楽曲が映像を磨き、映像が楽曲を彩り……エンリオ・モリコーネ氏を悼む

 映画でもドラマでも、印象に残るシーンには、必ず印象に残る音楽が流れているものだ。

 

 例えば『太平洋奇跡の作戦キスカ』におけるキスカ撤収のクライマックスには「キスカマーチ」が流れていたし、『男たちの挽歌Ⅱ』の弟キット(レスリー・チャン)や娘ペギーの仇討ちに、ホー(ティ・ロン)、ルン(ディーン・セキ)、そしてマーク(チョウ・ユンファ)が怨敵コーの邸宅に殴り込みをかけるシーンには、本作のメインテーマが高らかに鳴り響いた。

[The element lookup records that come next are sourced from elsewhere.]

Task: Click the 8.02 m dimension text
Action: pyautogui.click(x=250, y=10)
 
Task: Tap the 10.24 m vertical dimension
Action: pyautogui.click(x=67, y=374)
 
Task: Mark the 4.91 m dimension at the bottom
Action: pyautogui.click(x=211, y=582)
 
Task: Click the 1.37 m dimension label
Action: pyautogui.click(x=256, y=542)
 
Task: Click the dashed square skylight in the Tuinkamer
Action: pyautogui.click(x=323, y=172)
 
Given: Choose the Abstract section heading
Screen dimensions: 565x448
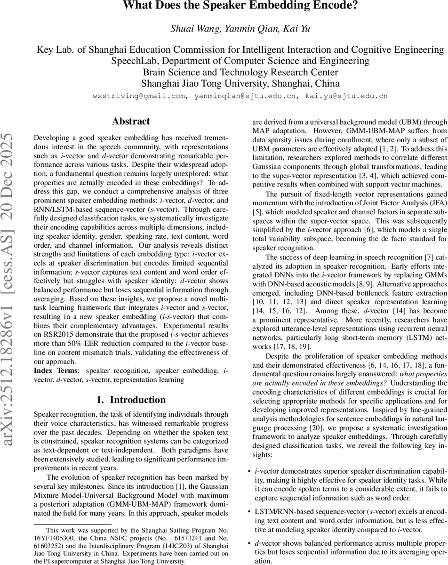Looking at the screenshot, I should (x=131, y=121).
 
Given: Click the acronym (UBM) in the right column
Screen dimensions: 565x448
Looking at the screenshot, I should (x=399, y=120).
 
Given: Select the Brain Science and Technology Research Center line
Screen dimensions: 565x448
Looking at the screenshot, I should (x=240, y=73).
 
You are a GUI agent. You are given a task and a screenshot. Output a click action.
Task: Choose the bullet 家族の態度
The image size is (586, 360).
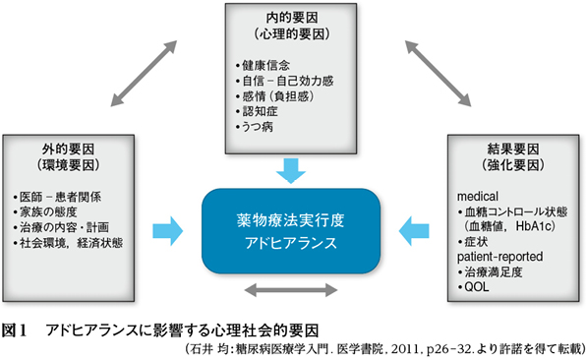56,211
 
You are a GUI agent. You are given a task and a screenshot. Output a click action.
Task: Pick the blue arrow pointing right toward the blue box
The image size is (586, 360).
168,230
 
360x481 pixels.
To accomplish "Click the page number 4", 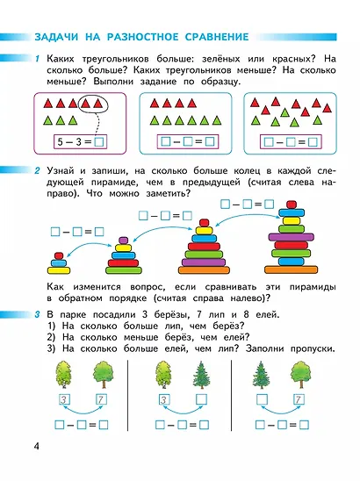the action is [37, 446].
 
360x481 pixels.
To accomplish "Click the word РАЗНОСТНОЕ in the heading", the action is [143, 37].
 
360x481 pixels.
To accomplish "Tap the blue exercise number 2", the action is [37, 170].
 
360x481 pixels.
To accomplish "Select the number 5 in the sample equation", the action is [61, 141].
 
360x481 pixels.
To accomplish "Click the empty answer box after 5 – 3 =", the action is [99, 142].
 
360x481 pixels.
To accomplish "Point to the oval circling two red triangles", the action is [93, 104].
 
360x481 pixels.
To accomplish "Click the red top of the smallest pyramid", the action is [58, 255].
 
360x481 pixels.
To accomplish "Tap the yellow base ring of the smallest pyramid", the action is [59, 270].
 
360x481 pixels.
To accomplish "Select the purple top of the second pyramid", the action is [124, 240].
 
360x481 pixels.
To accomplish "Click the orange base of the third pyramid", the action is [204, 270].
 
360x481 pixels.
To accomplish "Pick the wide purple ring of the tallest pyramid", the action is [291, 236].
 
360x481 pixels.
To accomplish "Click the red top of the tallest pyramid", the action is [291, 205].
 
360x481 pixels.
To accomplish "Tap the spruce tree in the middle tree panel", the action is [202, 375].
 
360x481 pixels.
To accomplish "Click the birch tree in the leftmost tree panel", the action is [64, 375].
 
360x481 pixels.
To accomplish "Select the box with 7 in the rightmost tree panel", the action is [298, 399].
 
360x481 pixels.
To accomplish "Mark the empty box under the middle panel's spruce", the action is [201, 399].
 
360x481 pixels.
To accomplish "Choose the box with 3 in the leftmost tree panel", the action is [64, 399].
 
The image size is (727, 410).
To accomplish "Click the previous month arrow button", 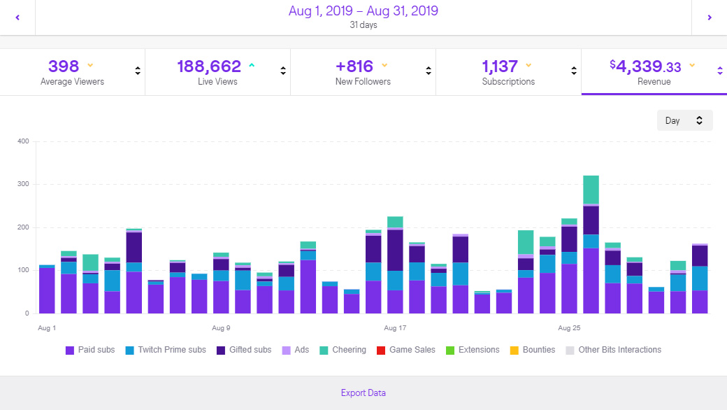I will coord(17,17).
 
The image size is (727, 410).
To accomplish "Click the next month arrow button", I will coord(709,17).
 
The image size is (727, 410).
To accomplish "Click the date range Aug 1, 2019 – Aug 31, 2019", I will coord(363,11).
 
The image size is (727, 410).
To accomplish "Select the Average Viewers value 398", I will coord(64,66).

『さびしんぼう』では全編ショパンの「別れの曲」が手を変え品を変えて流れ続け、登場人物の心情を時には優しく時には激しく演出した。『怪獣大戦争』や『フランケンシュタインの怪獣サンダ対ガイラ』では、“東宝自衛隊”の対怪獣作戦が展開される背景に、勇壮な“伊福部マーチ”が流れていた。『リンキング・ラブ』のクライマックスを彩るのは、“ASG16”が奏でるAKB48の楽曲だ。

 

 映像が音楽を印象付けるのか、はたまた音楽が映像を印象付けるのか……ともかくも、映像と音楽の相乗効果によって、映画・ドラマの、忘れられない、何度も観続けたい名シーンが誕生するのである。映像も音楽も「時間の芸術」。時間なくして双方とも描くことはできない。それ故この2つの芸術の親和性は深い。そしてそれが結実した珠玉のシーンに、思わず笑みがこぼれたり、気分が高揚して活力の源となったり、気持ちよく優しい涙が流せたりするのである。

 

 そのように、聴けば思わず涙腺が緩んでしまう曲に、『ニュー・シネマ・パラダイス』のテーマがある。勿論、この曲があたかも“パブロフの犬”の如く、耳にしただけでなぜか胸が締め付けら熱い涙がこみ上げてくるのには、この曲を背景に展開する悲しくも美しいトト(サルヴァトーレ)とアルフレードとの触れ合いや初恋の人・エレナとの出会いや別れ、そして物語の全編に連なる“映画愛”に満ち満ちたストーリーと演出という“映像”があってのことだ。しかし、逆に、このテーマがなかったら、これらの映像にそれだけ感動を覚えられただろうか、と考えると、この楽曲はそれだけの「力」を持っていたと思うし、映像と奇跡的にマッチングした、そして本作を映像と同様“演出した”かけがえのない楽曲だったといえる。そう考えると、作曲家もまた映画監督に匹敵する「映画の演出者」といっていいかもしれない。

 

 

 

 そんな奇跡のような楽曲を奏で上げたのが、イタリア、否、世界の誇る映画音楽界の巨匠、エンリオ・モリコーネ氏である。今回、“大往生”といえる氏の逝去に際し、改めて氏の映画音楽に特化したディスコグラフィーを拝見したら、名作からジャーロホラー、スパックロマン、マカロニウエスタン、サスペンスアクション、文芸エロスに至るまで“振り幅の大きい”様々なジャンルまでこなしていた、「芸術家」というより「職人」の気骨のある作曲家であることに改めて気づかされた。しかもハリウッドをはじめ世界を股にかけて……

 

 

 まさに自らのキャリアがそのまま「映画史」といっても過言でない氏の逝去は、確かに世界映画界にとって計り知れない喪失だろうが、既に氏が世の残した楽曲を考えれば、もう十分過ぎるくらい映画界に貢献してくれたといっていいかもしれない。 

 

 自らの命は果てても、その“分身”はいつまでの世の映画ファンに聴き継がれていくのである。合掌。